| HOW TO COMPLETE THIS TASK |
Lines from the one containing "The image size" through the final line of the data, restated word for word and free of pictures, make up the whole answer.

| Items listed in a dataset |

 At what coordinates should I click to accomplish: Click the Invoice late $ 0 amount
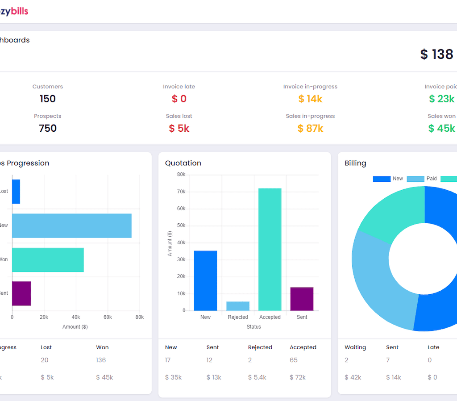[x=179, y=99]
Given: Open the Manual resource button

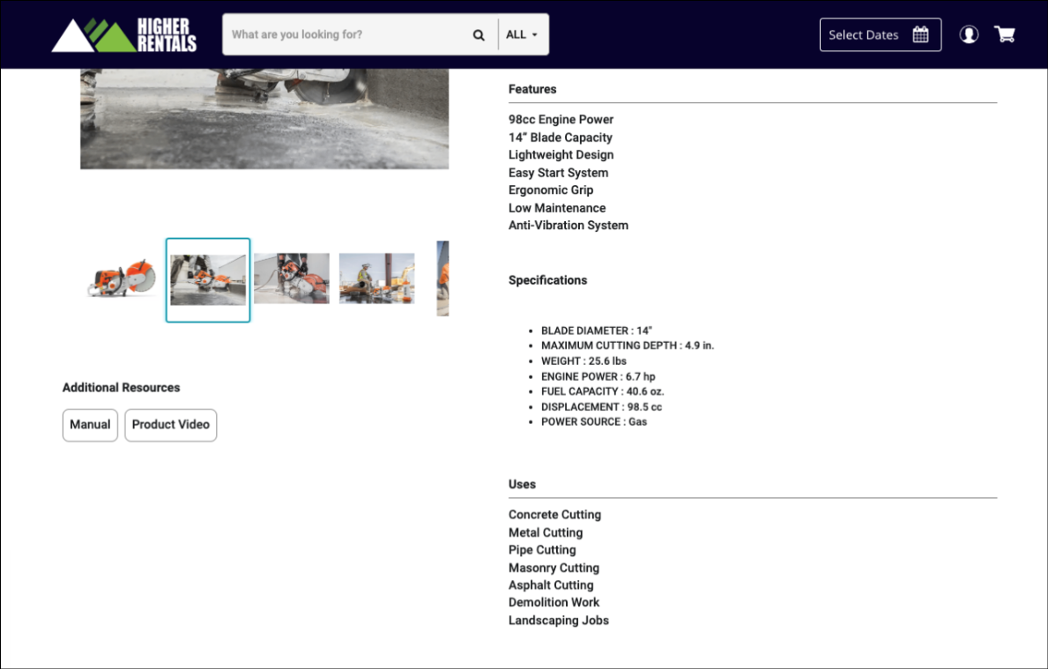Looking at the screenshot, I should [90, 425].
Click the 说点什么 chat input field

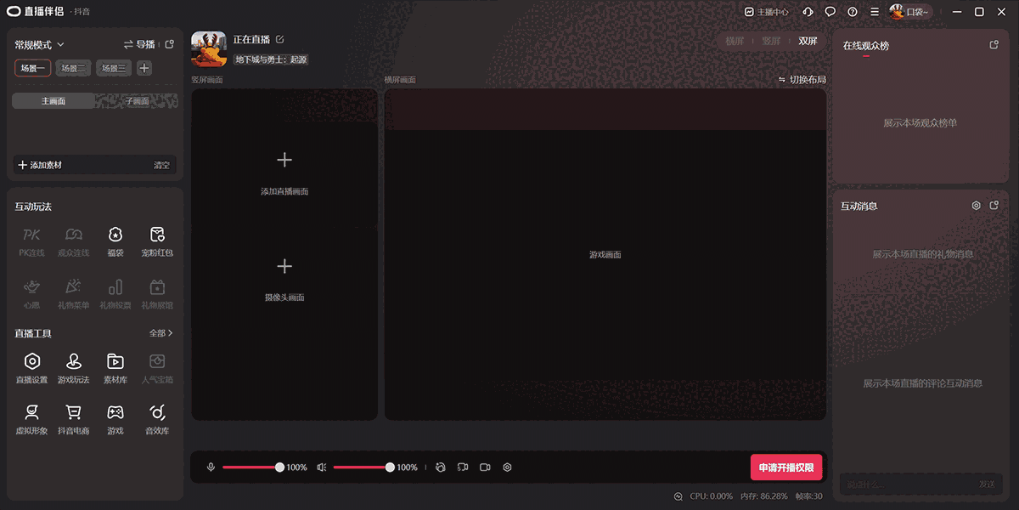pos(900,483)
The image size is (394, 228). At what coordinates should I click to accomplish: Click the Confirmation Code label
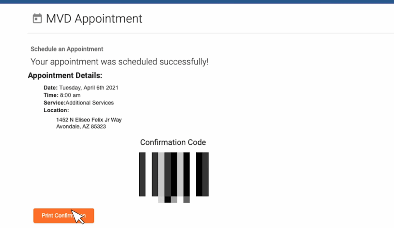coord(173,142)
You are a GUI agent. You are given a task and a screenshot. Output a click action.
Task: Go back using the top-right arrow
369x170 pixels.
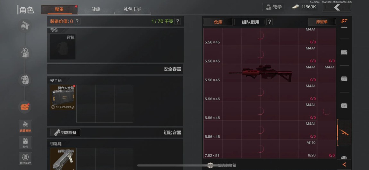tap(337, 7)
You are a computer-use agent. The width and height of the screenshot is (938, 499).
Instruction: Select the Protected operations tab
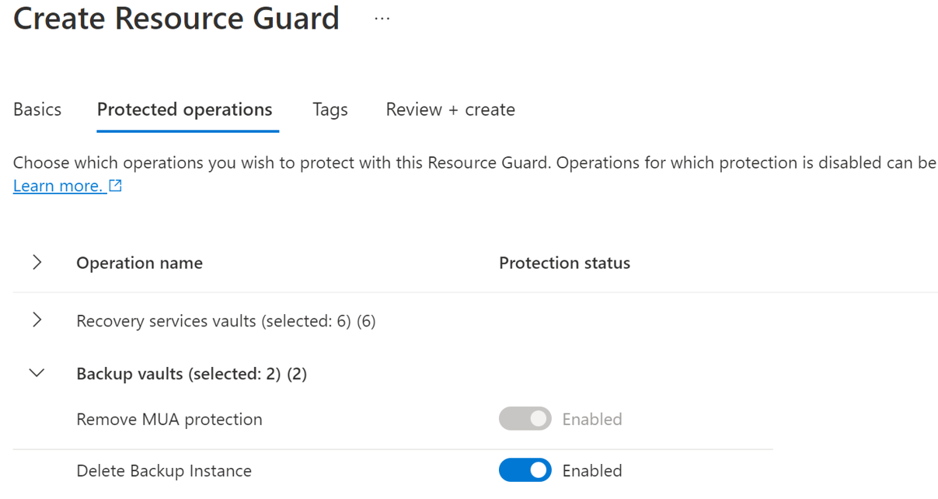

| THE COMPLETED TASK |
The image size is (394, 228). At what coordinates should I click to accomplish: Click the Confirmation Code label
coord(173,142)
You are a GUI agent. You are given a task and a screenshot. Output a click action.
Task: Go back using the top-right arrow
369x170 pixels.
tap(337, 7)
You are a computer-use agent. The width and height of the screenshot is (938, 499).
Instruction: Select the Protected operations tab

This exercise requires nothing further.